The data used for this project consists of 2,276 observations from 17 variables.
head(data)
## # A tibble: 6 x 17
## INDEX TARGET_WINS TEAM_BATTING_H TEAM_BATTING_2B TEAM_BATTING_3B
## <dbl> <dbl> <dbl> <dbl> <dbl>
## 1 1 39 1445 194 39
## 2 2 70 1339 219 22
## 3 3 86 1377 232 35
## 4 4 70 1387 209 38
## 5 5 82 1297 186 27
## 6 6 75 1279 200 36
## # ... with 12 more variables: TEAM_BATTING_HR <dbl>, TEAM_BATTING_BB <dbl>,
## # TEAM_BATTING_SO <dbl>, TEAM_BASERUN_SB <dbl>, TEAM_BASERUN_CS <dbl>,
## # TEAM_BATTING_HBP <dbl>, TEAM_PITCHING_H <dbl>, TEAM_PITCHING_HR <dbl>,
## # TEAM_PITCHING_BB <dbl>, TEAM_PITCHING_SO <dbl>, TEAM_FIELDING_E <dbl>,
## # TEAM_FIELDING_DP <dbl>
Compared Variable | V1 | V2 | V3 |
---|---|---|---|
baseHits | doubles | NA | NA |
triples | stolenBases | errors | NA |
homeruns | walksTaken | strikeOuts | homerunsAllowed |
strikeOuts | homerunsAllowed | NA | NA |
stolenBases | caughtStealing | errors | NA |
hitsAllowed | errors | NA | NA |
The variables with positive correlation greater than 0.5 seem to follow their general distribution patterns seen in the variable plots above. The variable that most apparently disrupts these patterns is errors, which is seen immediately by the outliers it produces in plots [1,2] and [1,5].
While some plots are somewhat frivolous, the ones that are not raise interesting questions. [1,2] Does having a batter on third result in a pressured outfield making more errors? [1,3] If a pitcher has a faster pitch, does this result in more Strike Outs? If so, when batters hit a faster pitch, does it translate into more Home Runs? And most important is the question being answered, how can this data predict the number of wins for a given team?

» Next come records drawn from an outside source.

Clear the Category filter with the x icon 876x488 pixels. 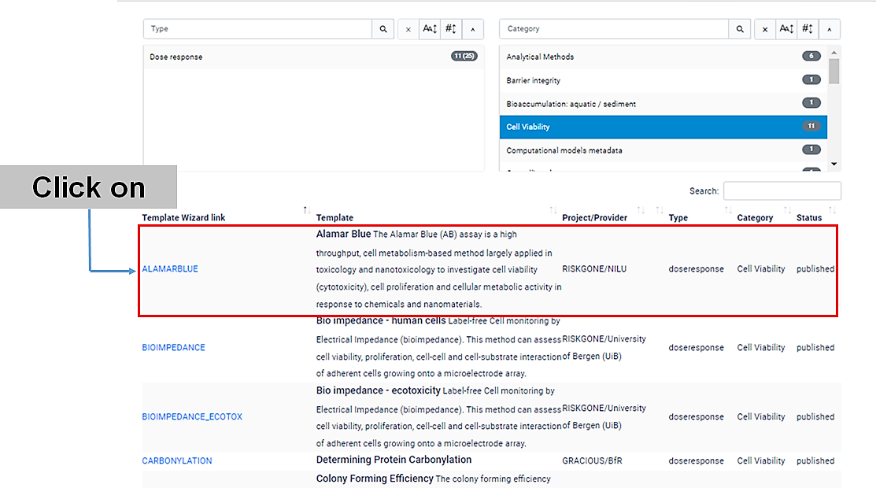(x=764, y=29)
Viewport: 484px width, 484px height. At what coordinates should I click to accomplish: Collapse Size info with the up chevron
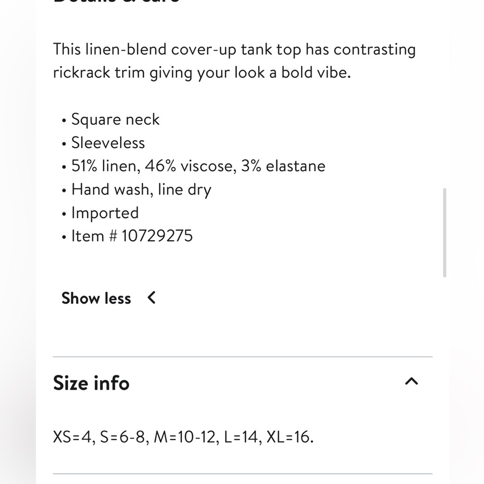coord(411,381)
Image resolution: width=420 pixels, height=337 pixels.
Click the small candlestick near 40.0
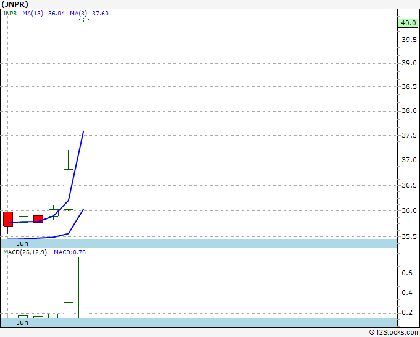pyautogui.click(x=84, y=19)
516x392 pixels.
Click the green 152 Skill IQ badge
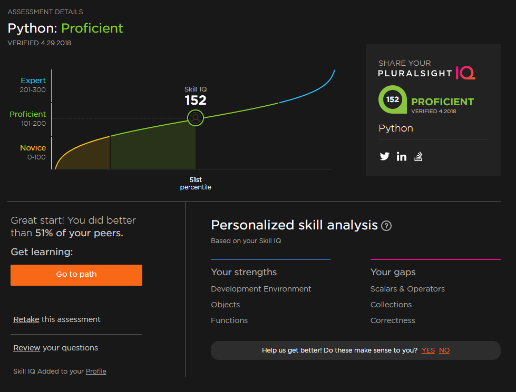coord(392,99)
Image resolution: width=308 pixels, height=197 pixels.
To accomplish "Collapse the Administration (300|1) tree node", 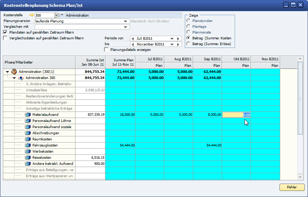I will click(7, 72).
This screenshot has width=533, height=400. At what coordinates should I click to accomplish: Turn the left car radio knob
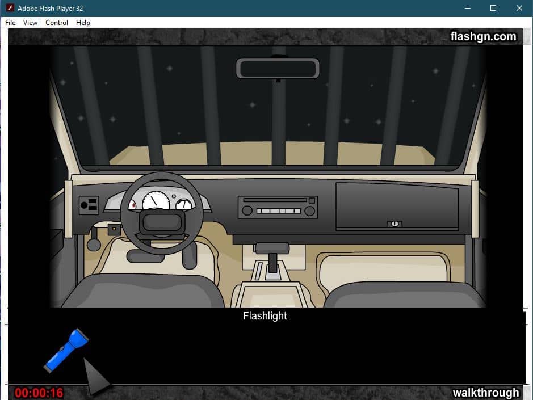pos(247,211)
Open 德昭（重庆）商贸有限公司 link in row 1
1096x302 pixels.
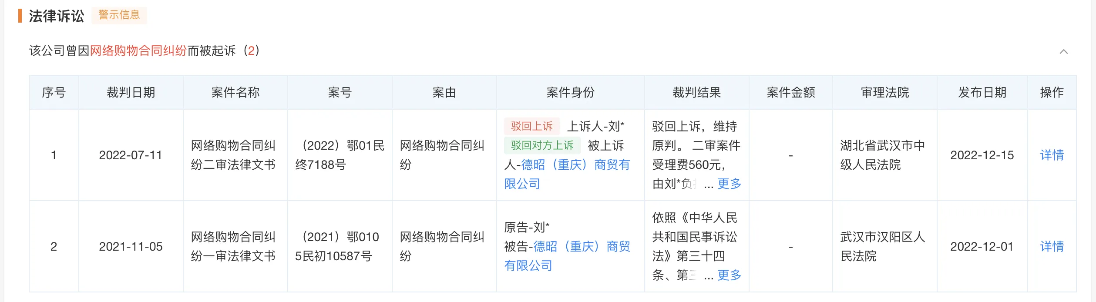tap(567, 174)
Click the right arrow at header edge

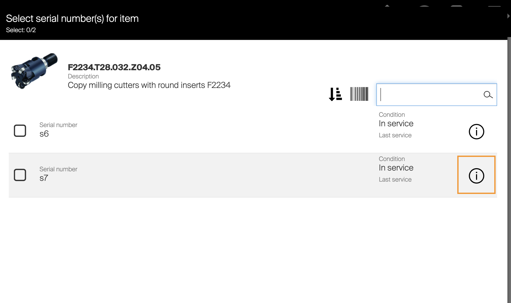508,16
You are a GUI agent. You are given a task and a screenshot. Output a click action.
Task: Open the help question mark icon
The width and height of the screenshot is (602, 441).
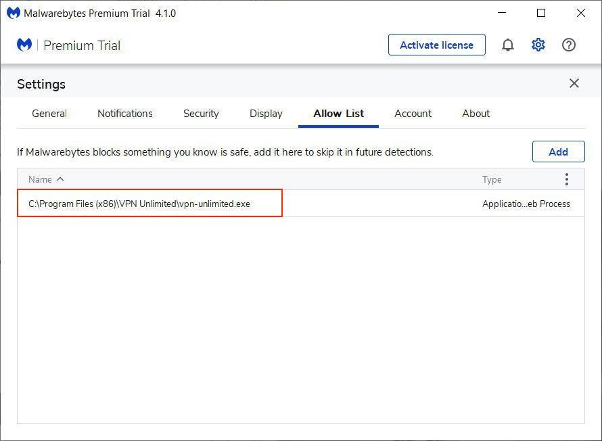(x=569, y=45)
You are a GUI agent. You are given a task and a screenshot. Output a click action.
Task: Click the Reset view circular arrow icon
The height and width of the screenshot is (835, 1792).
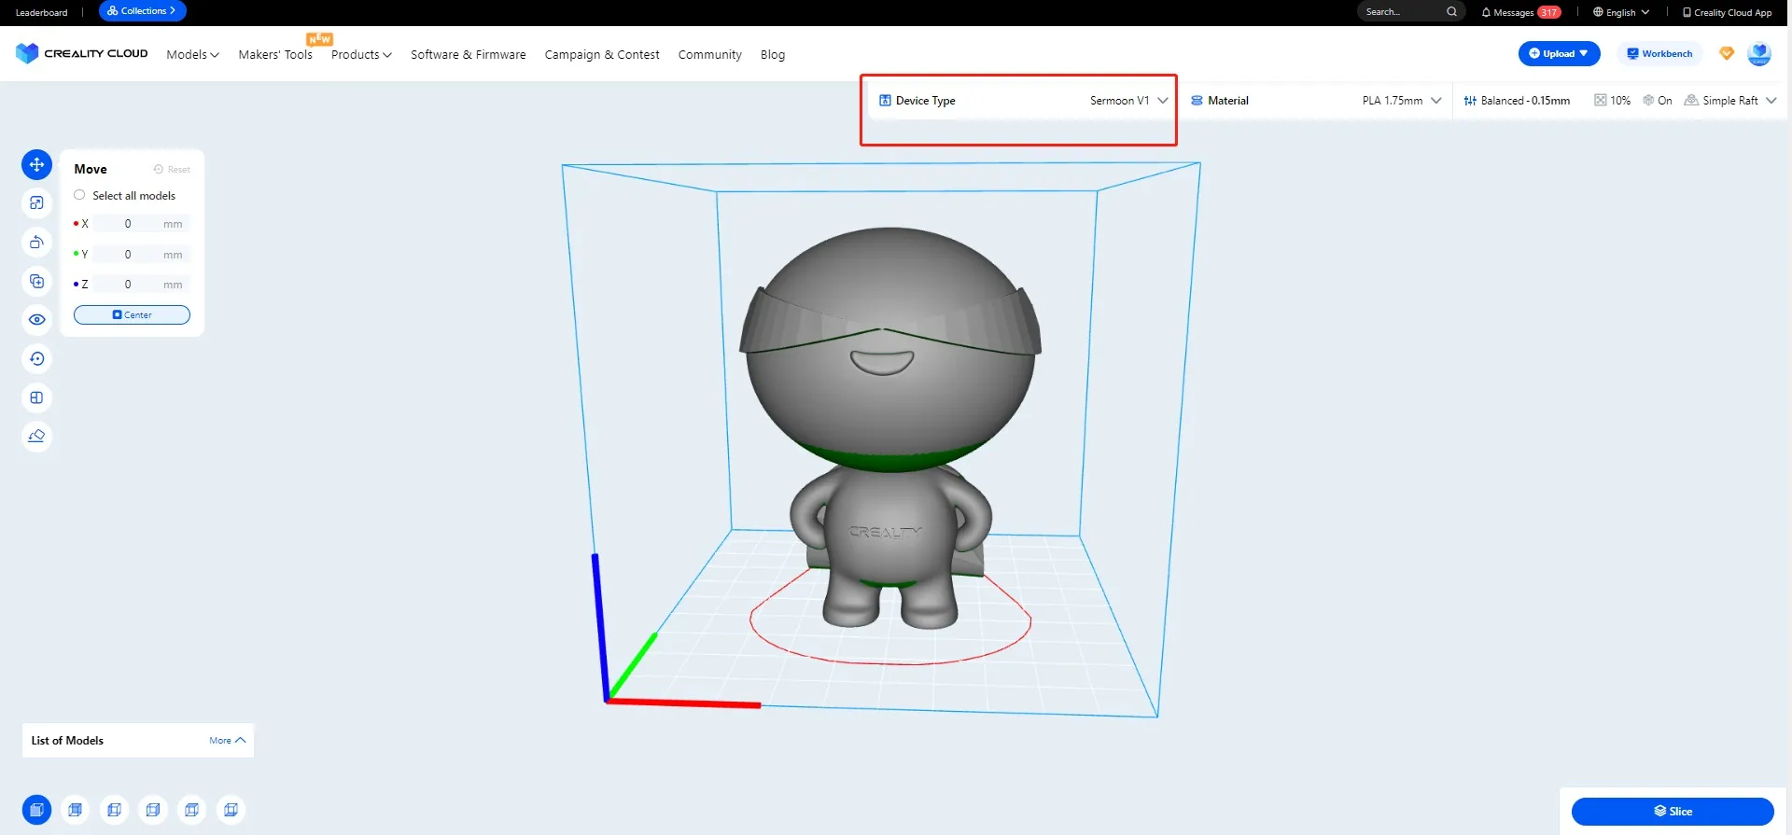(x=36, y=359)
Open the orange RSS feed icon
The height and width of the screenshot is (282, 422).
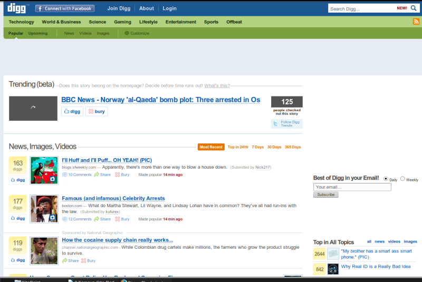point(416,22)
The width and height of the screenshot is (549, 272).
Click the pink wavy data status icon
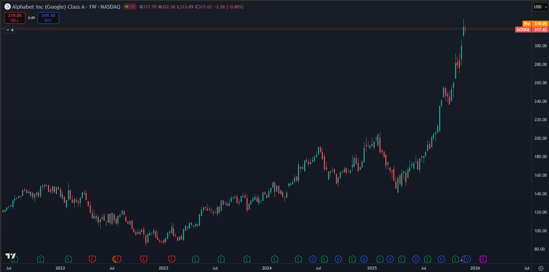[133, 7]
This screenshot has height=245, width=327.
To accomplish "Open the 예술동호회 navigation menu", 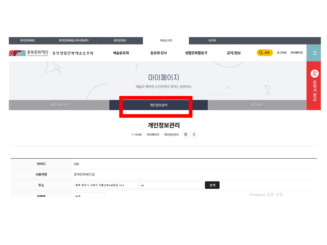I will (121, 53).
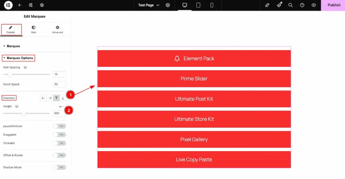Image resolution: width=345 pixels, height=179 pixels.
Task: Click the Height slider handle
Action: click(24, 113)
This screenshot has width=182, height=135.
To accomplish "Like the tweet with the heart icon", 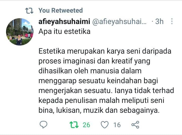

Compared Variable | V1 | V2 | v3 |
---|---|---|---|
triples | homeruns | strikeOuts | homerunsAllowed |
homeruns | errors | NA | NA |
walksTaken | errors | NA | NA |
strikeOuts | errors | NA | NA |
What is interesting in these negatively correlated variables is that “triples” is correlated with the only three variables that take a binomial distribution. It could follow a similar sort of logic discussed on page 3. Plot [2,1] shows that there are fewer triples when there are more strikeouts, so a fast throwing pitcher is bound to get more strike outs, but batters who make contact with this pitch are more likely to hit deep into the outfield. This hypotheses seems to hold weight by looking at [1,1] where a similar correlation is seen which suggests that a faster pitch results in more strikeouts, while also allowing further hits, which result in homeruns and triples.
The “errors” variable also negatively contributes to the variables seen on the right. It is possible that in [1,2], if there are fewer homeruns, there is a slower pitcher that allows more batters to hit into the infield, creating opportunity for errors to arise. In the same spirit, in [2,2], if more batters are walked, the ball is not frequently in play which reduces the opportunity for errors. The same logic is followed with [3,2] as a strikeout almost entirely removes the opportunity for error.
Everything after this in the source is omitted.